Why are Concordia Departments Spreading Fraser Institute Events?
The Fraser Institute is Bad, and You Should Feel Bad for Promoting Them
A friend, who’s also majoring in journalism, sent me a message on Facebook.
“Hey, did you hear about this conference? I got an email about it from the journalism department. Maybe we could go?”
So I opened the link. It was an event called “economics for journalists,” and it looked really professional. It was a multi-day seminar, and it was free. Attendees were going to learn about how to report on economics, read markets, understand government budgets, and all that. And not only was the event itself free, but the organizers would actually pay for your travel and lodging costs! What’s not to love, right?
If something seems too good to be true, it usually is. The event that the journalism department was uncritically advertising was being held by the Fraser Institute. And it wasn’t only the journalism department, either—one of the other emails I had deleted was from my other major, the School of Community and Public Affairs, promoting a separate Fraser event about studying public policy.
The Fraser Institute is a hyper-partisan, small-c conservative “think tank” that advocates for a whole host of really bad things. It’s been around since the mid-1970’s, and has consistently promoted junk science in the time since, as a way of muddying the water of public debate. If there’s a public policy decision that threatens corporate profits, you can be sure that the Fraser Institute will be nearby, courageously defending the interests of the richest and most powerful, facts be damned. It’s an organization that receives millions of dollars in dark money from powerful industries and individuals trying to control public discourse.
As recently as 1999, the Fraser Institute was publishing studies questioning the links between cigarette smoke and cancer—despite the broad scientific consensus linking the two. It would be wrong to ban smoking in bars and restaurants, they said, because we don’t even know whether second-hand smoke is dangerous! In what is surely a pure coincidence, the Fraser Institute has also received a whole lot of funding from the tobacco industry.
The Institute also receives a ton of funding from the oil industry. Again, it’s probably a coincidence, but the good folks down at Fraser have also been some of the most vocal skeptics of climate science. Funny how that works, huh?
In fact, the Fraser Institute has been described as one of the two most prominent climate change denial organizations in Canada. They publish studies outright denying human impact on the climate. Anyways, even if climate change is real and being caused by humans, that’s no excuse for government action. Let the free market decide whether we should careen rapidly toward ecological collapse! The invisible hand will save us, baby!

Record extracts -
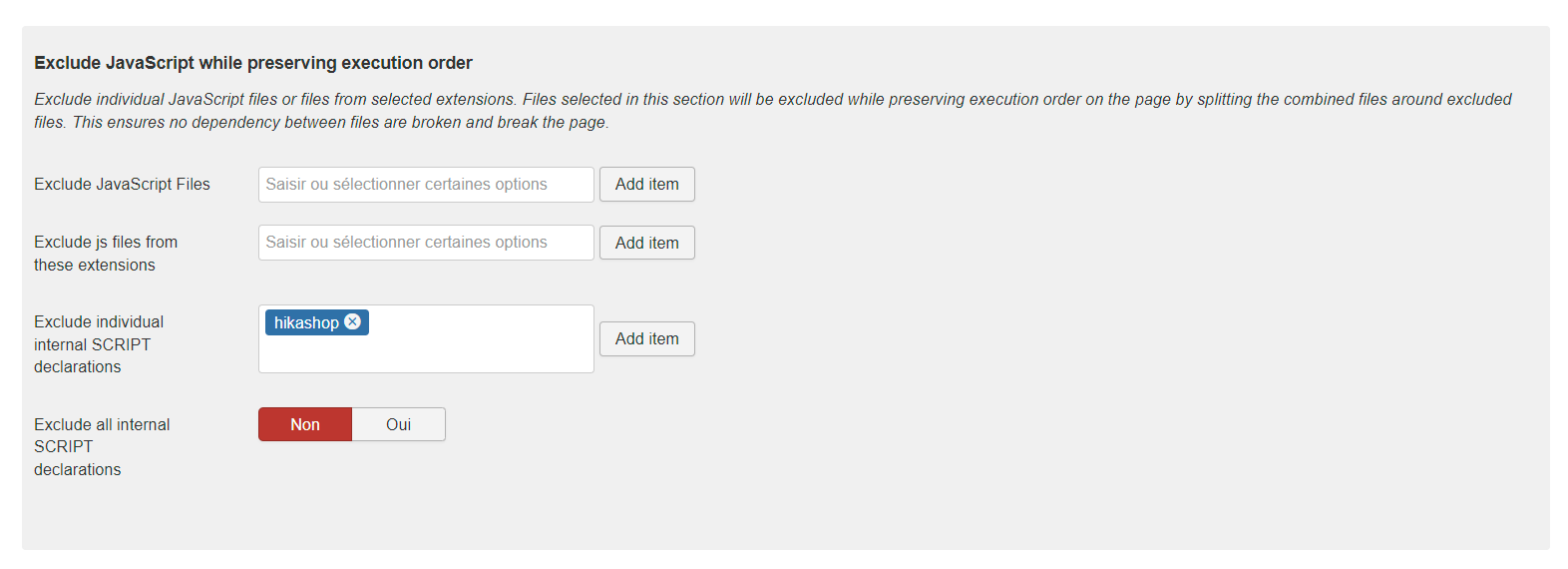This screenshot has width=1568, height=569.
Task: Click the first 'Saisir ou sélectionner certaines options' placeholder
Action: tap(406, 185)
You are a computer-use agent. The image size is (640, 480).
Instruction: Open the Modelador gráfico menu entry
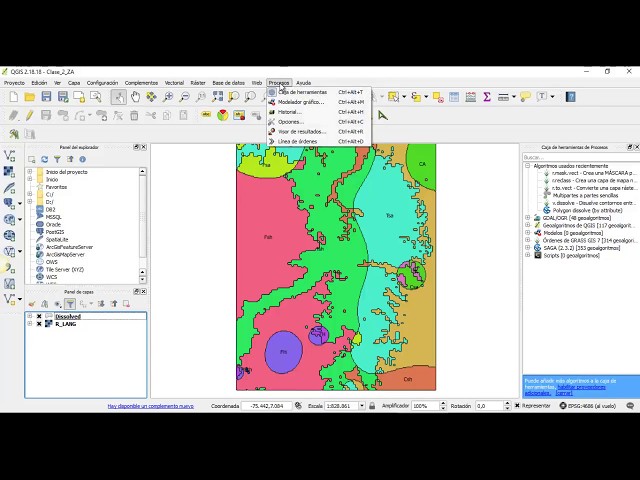point(300,102)
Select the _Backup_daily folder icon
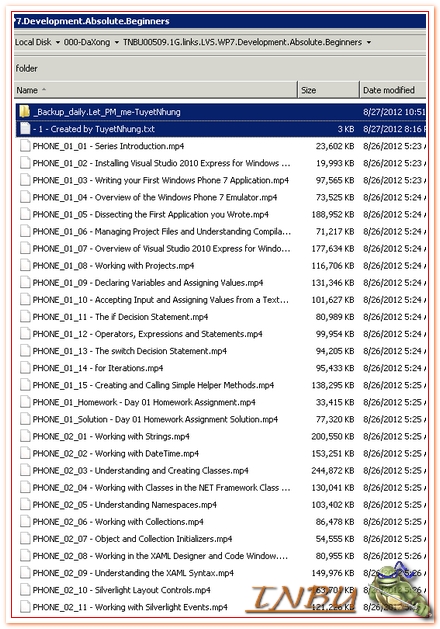440x629 pixels. [25, 112]
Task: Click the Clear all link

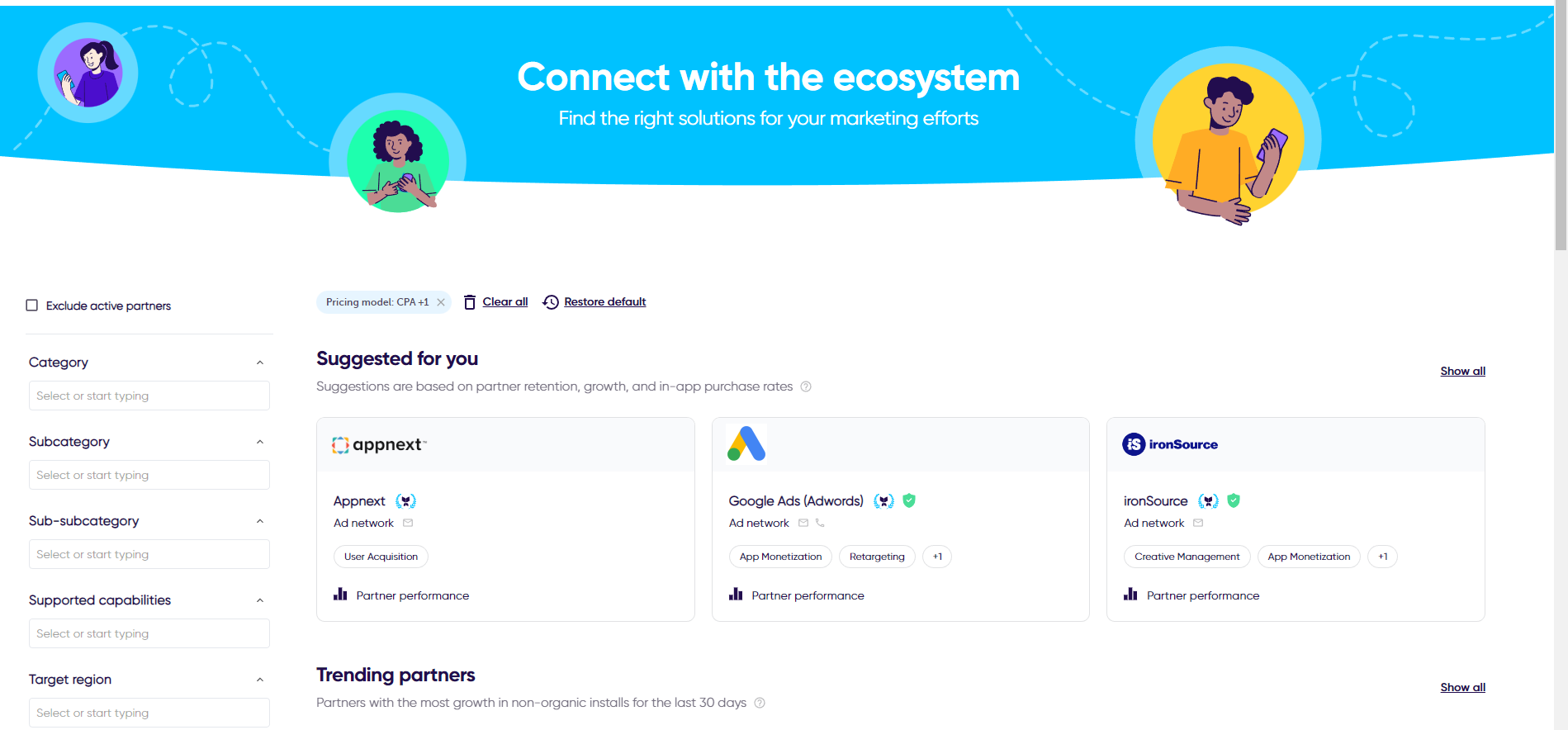Action: coord(505,302)
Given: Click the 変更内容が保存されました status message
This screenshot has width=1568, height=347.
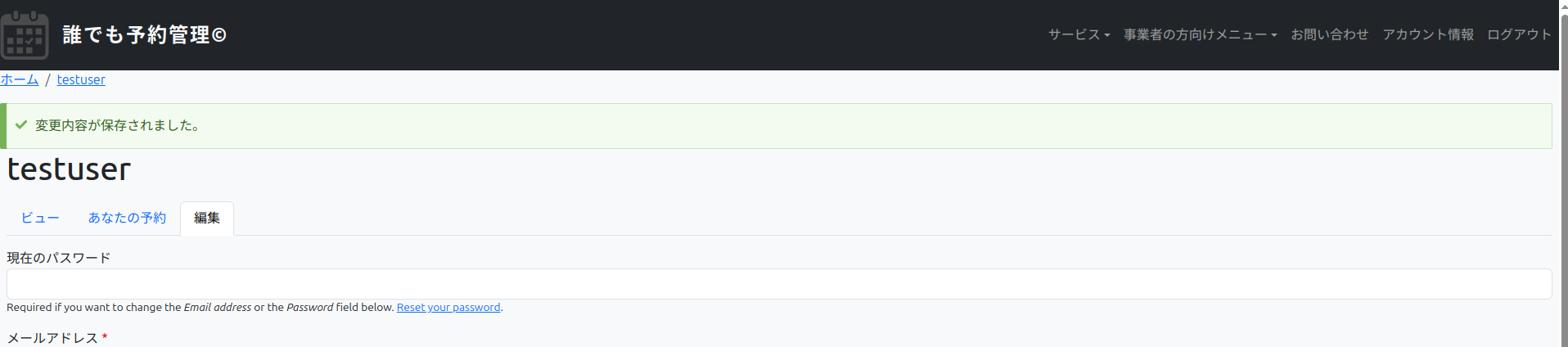Looking at the screenshot, I should [x=118, y=125].
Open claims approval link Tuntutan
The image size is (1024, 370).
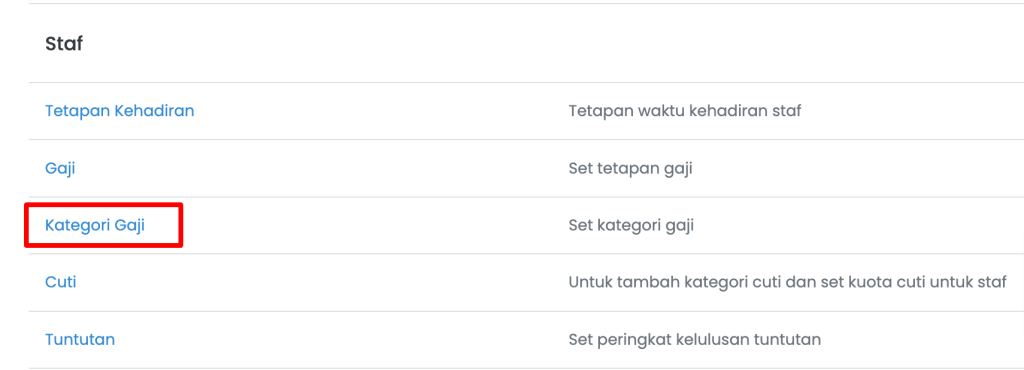coord(80,340)
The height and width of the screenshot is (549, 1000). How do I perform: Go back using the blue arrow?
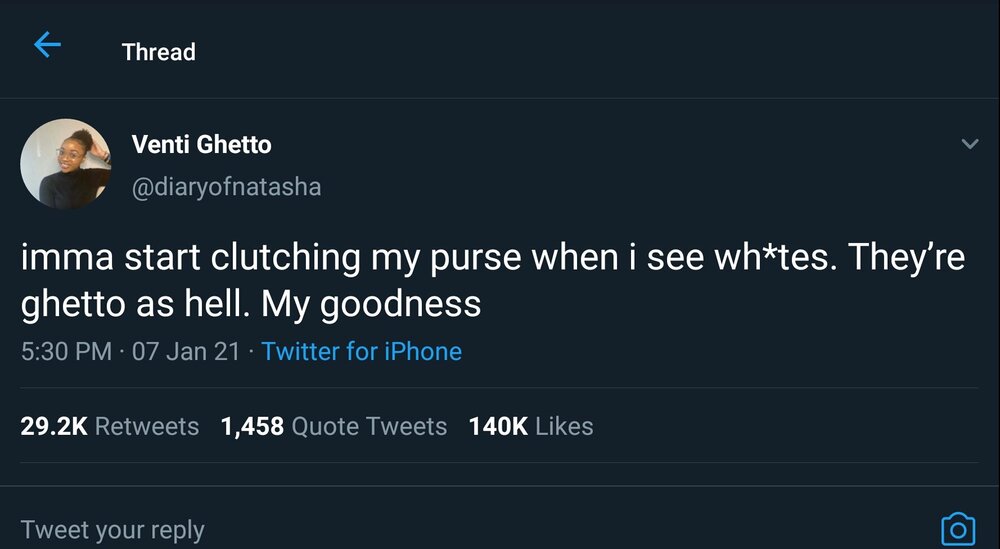[x=47, y=45]
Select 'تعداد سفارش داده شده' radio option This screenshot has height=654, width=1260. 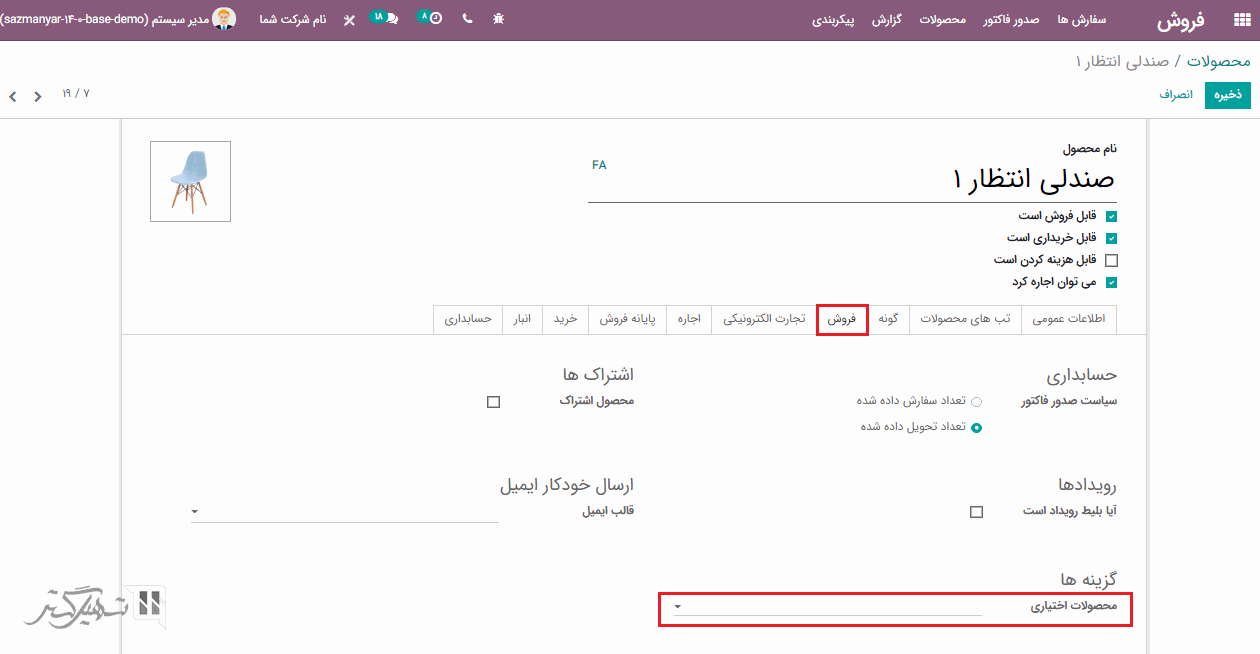976,402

What the exercise asks -
Decide whether each statement below agrees with the article on the Fraser Institute. Answer yes or no for each, and quote the words from the article that settle it.
(a) The organizers of the economics event for journalists would pay attendees' travel and lodging costs.
(b) The Fraser Institute was founded in the early 1990s.
(c) The School of Community and Public Affairs promoted the same economics event that the journalism department advertised.

Response to this task -
(a) Yes: "the organizers would actually pay for your travel and lodging costs"
(b) No: "It’s been around since the mid-1970’s"
(c) No: "promoting a separate Fraser event about studying public policy"